Another free/open source installer (4, Informative)

aled (228417) | more than 10 years ago | (#8215423)

I also used Inno setup [jrsoftware.org] with good results. It had some features that NSIS didn't and we switched to it. Very good so far. It is actively being developed.

Details please (3, Insightful)

Hal The Computer (674045) | more than 10 years ago | (#8215932)

Mind being a little more verbose? Some of us probably want to hear what features it had that NSIS didn't.

Re:Details please (2, Informative)

aled (228417) | more than 10 years ago | (#8216117)

It was more scriptable, it has a scripting language based on Pascal. Sorry I don't remember the details.

Re:Details please (0)

Anonymous Coward | more than 10 years ago | (#8216223)

useless karma whore.

Re:Details please (3, Interesting)

Electrum (94638) | more than 10 years ago | (#8217053)

Some of us probably want to hear what features it had that NSIS didn't.

InnoSetup is VERY easy to use. It has a program that writes the config file for you. You can go from installing InnoSetup to having a perfectly working installer in under ten mintes. A disadvantage over NSIS is that the installer size overhead is much greater.

Second Life uses NSIS (5, Informative)

Critter92 (522977) | more than 10 years ago | (#8216546)

Second Life [secondlife.com] has been hapily using NSIS -- featuring Super-PIMP(tm) technology -- for 3 years. We played with just about all of the different installers and settled on NSIS because it generated by far the fastest installs and also created the smallest files. Throw in the fact that it was incredibly easy to use and you had a winner. We haven't switched over to 2.0, though.

Gentoo Portage for Cygwin (1)

axxackall (579006) | more than 10 years ago | (#8217907)

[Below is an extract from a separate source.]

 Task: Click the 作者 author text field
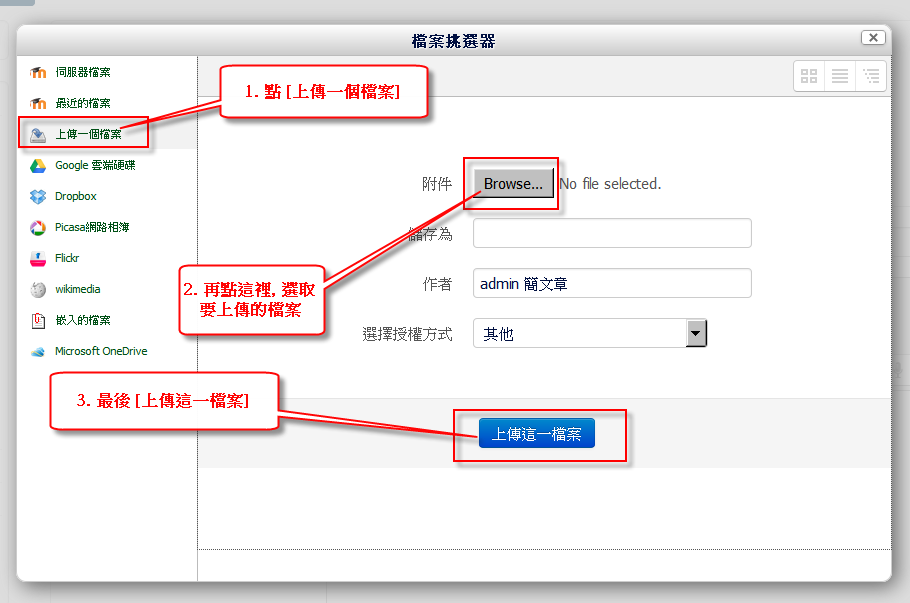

Check Gentoo forums: last summer there was a project letting Gentoo Portage to run on Cygwin. And it worked! Too bad there is no people with resources (time for support and bandwidth for downloads) behind to continue it.

Python scripting for NSIS... (2, Informative)

pschmied (5648) | more than 10 years ago | (#8218864)

And now for something completely different.

It's...

Python scripting for NSIS. [hispeed.ch]

Seriously, there are times when these scripting systems can't do the heavy lifting of a "real" scripting language. I've often thought that Python might be an ideal embedded scripting language for an installer, especially with Mark Hammond's excellent Windows Extensions [python.net] .

Has anyone used this NSIS/Python package? I suppose the only thing stopping me from trying at this point is my own laziness. Alas, this plugin requires that you track your own Python module dependencies.

-Peter

Re:Python scripting for NSIS... (1)

Roman_(ajvvs) (722885) | more than 10 years ago | (#8223671)

So let me get this straight. Just to install a small freeware program which does something maybe slightly entertaining (hopefully greatly entertaining of course), you want the me to install an entire scripting engine along with it, just to get it installed? That doesn't make sense to me.

a quote from their readme.txt:
The packed python22.dll adds less than 400k to the installer executable. One disadvantage stays so far: dependecy have to be tracked manually. If an extension module is used (py or pyd) it must be packed in the installer.

that seems like a fair bit; or am I just misjudging the size of the scripting engine? Using python scripting for python programs [delord.free.fr] , that makes sense, though.